** START Materials provided **

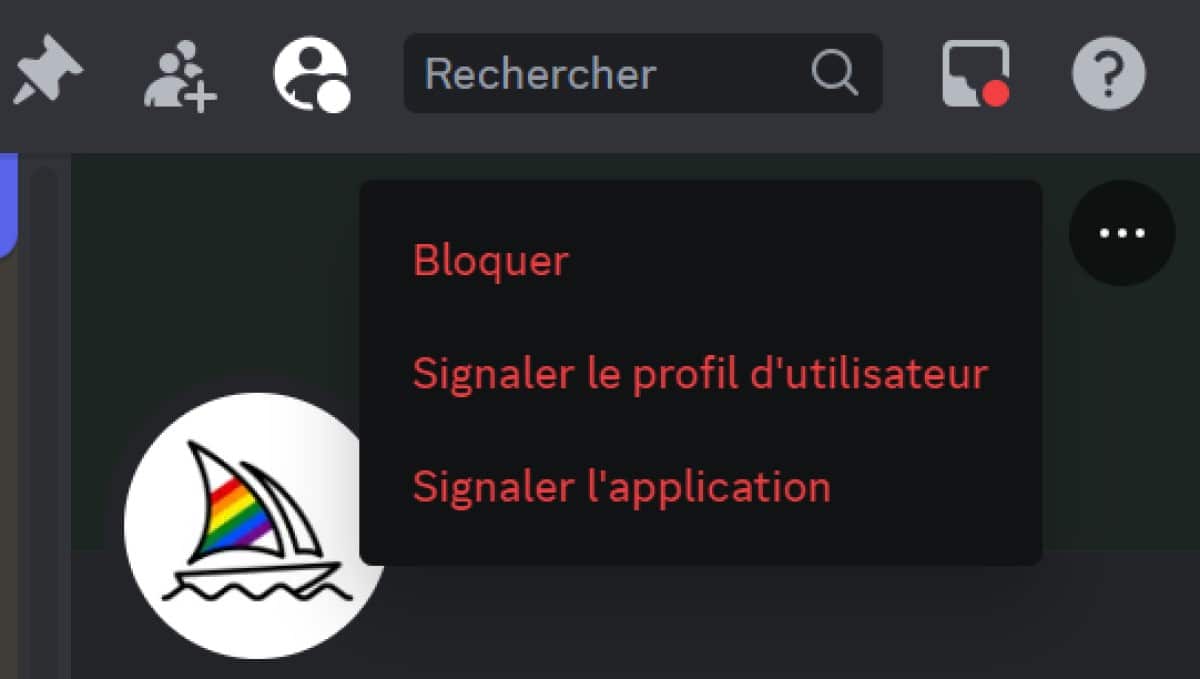Click the sailboat profile avatar
The width and height of the screenshot is (1200, 679).
tap(255, 525)
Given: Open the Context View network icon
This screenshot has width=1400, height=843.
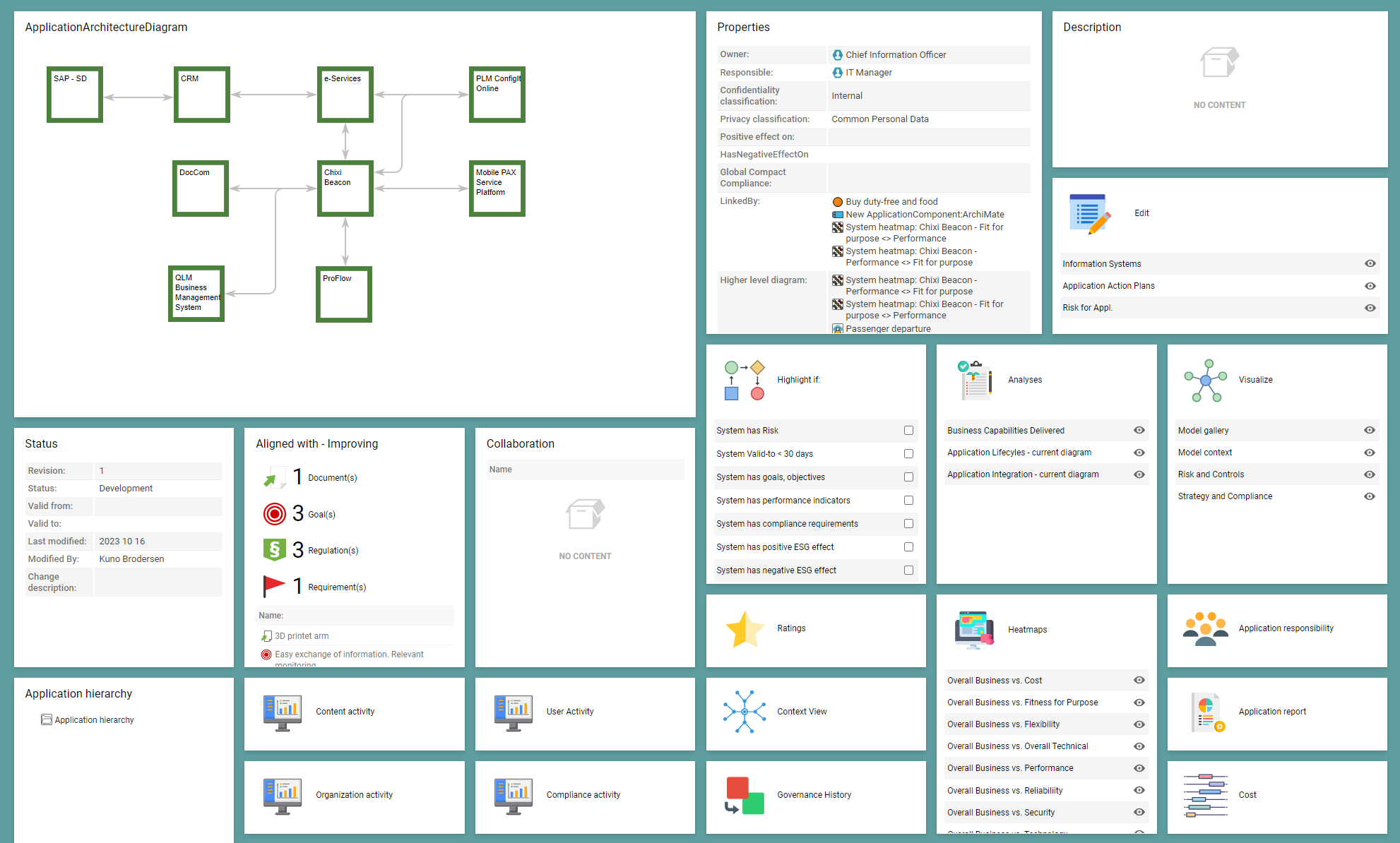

** END Materials provided **

What you need to do. Please pick out every line in the listing above that contains the string "screenshot" and copy each one. Case counts when matching.

Solution.
The width and height of the screenshot is (1200, 679).
This screenshot has width=1400, height=843.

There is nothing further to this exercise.